Kara borsada stoklanmış silahlar da isyancı grupların işine yaradı. Örneğin Lübnan’da on yıllar süren çatışmalardan arda kalan silahlar bulunuyor. Ayrıca Muammer Kaddafi’nin düşürülmesinden sonra Libya\'da ele geçirilen silahlar da Suriye’deki gruplara ulaştı. Wezeman, ayrıca Suudi Arabistan, Katar, Birleşik Arap Emirlikleri ve Ürdün’ün de kendilerine yakın isyancı gruplara silah desteği verdiğini ifade ediyor.
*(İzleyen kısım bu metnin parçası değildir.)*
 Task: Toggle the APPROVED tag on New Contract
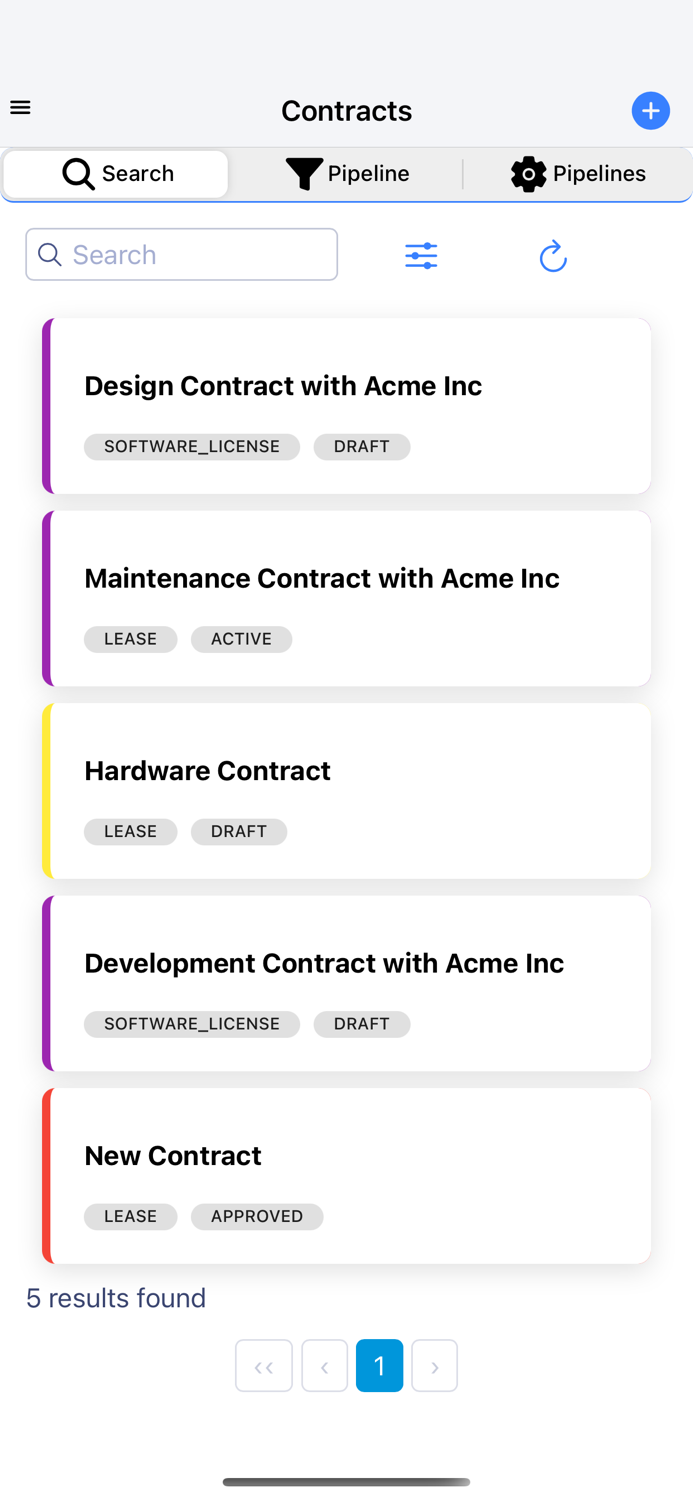256,1216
Ortadoğu’daki silah trafiğiyle ilgili araştırmalar yapan Eliot Higgins de silahların gizli yollarla Suriye’deki gruplara ulaştırıldığına ve çok hızlı el değiştirdiğine dikkat çekiyor. ‘Brown Moses‘ adı altında yazdığı Bellingcat isimli blogunda silahların savaşçıların eline nasıl geçtiğiyle ilgili yaptığı araştırmaları anlatan Higgins, M79 tipi tanksavarların nasıl el değiştirdiği konusunda bilgi veriyor.
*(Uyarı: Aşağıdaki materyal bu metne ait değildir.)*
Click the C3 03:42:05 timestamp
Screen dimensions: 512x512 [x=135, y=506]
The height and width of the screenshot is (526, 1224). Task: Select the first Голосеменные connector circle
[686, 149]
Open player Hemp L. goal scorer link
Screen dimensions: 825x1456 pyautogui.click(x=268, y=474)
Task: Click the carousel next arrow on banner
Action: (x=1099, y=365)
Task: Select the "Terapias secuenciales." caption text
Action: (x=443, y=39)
Higgins, tanksavar füzelerin büyük olasılıkla 2013 yılında Suudi Arabistan tarafından Hırvatistan’da satın alındığını ve oradan Ürdün’e sevkedildiğini belirtiyor. Ürdün’den de kaçak yollarla Suriye sınırına götürülen ve Özgür Suriye Ordusu tarafından teslim alınan füzeler, daha sonra da Kürt savaşçıların eline geçmiş.
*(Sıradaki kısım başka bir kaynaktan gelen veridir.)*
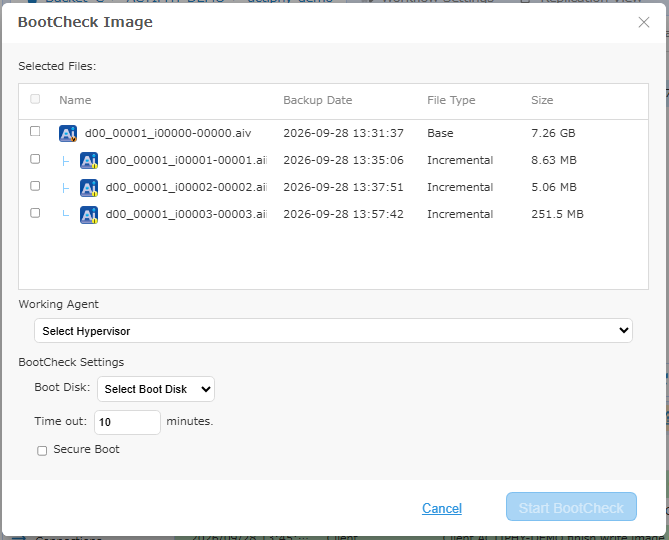The width and height of the screenshot is (669, 540).
Task: Click the Start BootCheck button
Action: pos(571,507)
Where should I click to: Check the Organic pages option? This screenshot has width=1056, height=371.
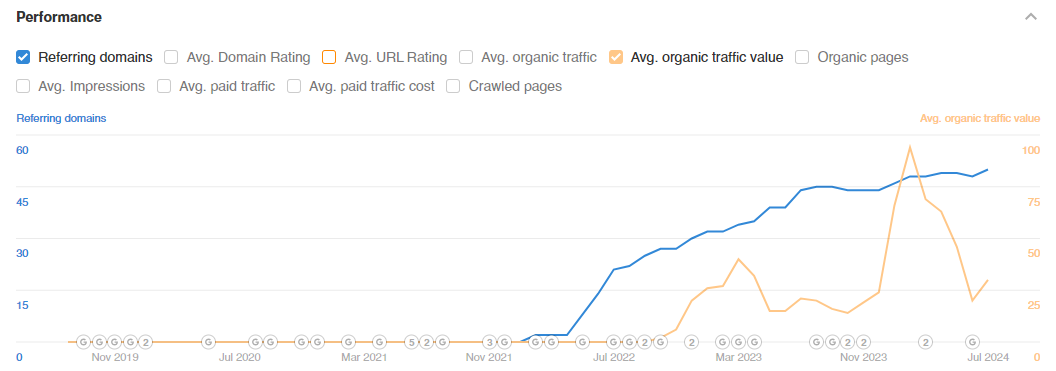(802, 57)
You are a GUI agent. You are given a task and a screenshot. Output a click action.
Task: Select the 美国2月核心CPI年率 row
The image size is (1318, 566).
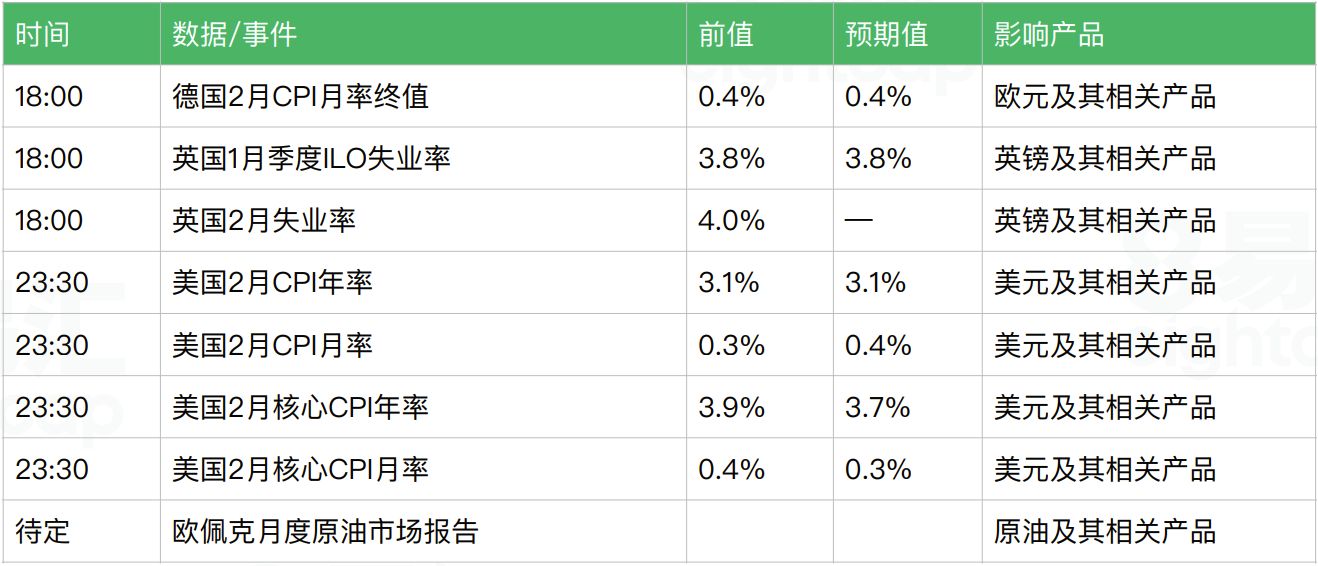tap(659, 407)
Seri numaralarını siliyorlar
Londra merkezli Çatışmada Silahlanma Araştırmaları adlı organizasyon da bu bilgiyi doğruluyor. IŞİD’in eline geçen silahların nereden geldiğini araştırdıklarını ifade eden James Bevan şunları söylüyor:
“En önemli başlıca kaynak Irak ordusu. ABD ordusunun Irak ordusuna sağladığı silahlar ve diğer askeri teçhizatlardan bir karışım var ellerinde. İkinci olarak da Suriye silahlı kuvvetlerinden ele geçirilen kayda değer bir cephanelik söz konusu. Üçüncü kaynak da Esad rejimine karşı isyancı gruplara sağlanan askeri destek.“
Bevan, işgal ettikleri Musul’da da el koydukları silahlarla 500 kilometre uzaklıktaki Kobani’ye ilerleyen IŞİD üyelerinin silahların seri numaralarını sistematik olarak sildiklerini dile getirdi. İngiliz uzman, bunun silahların kaynağının gizlenmesi amacıyla yaptıklarını da sözlerine ekliyor.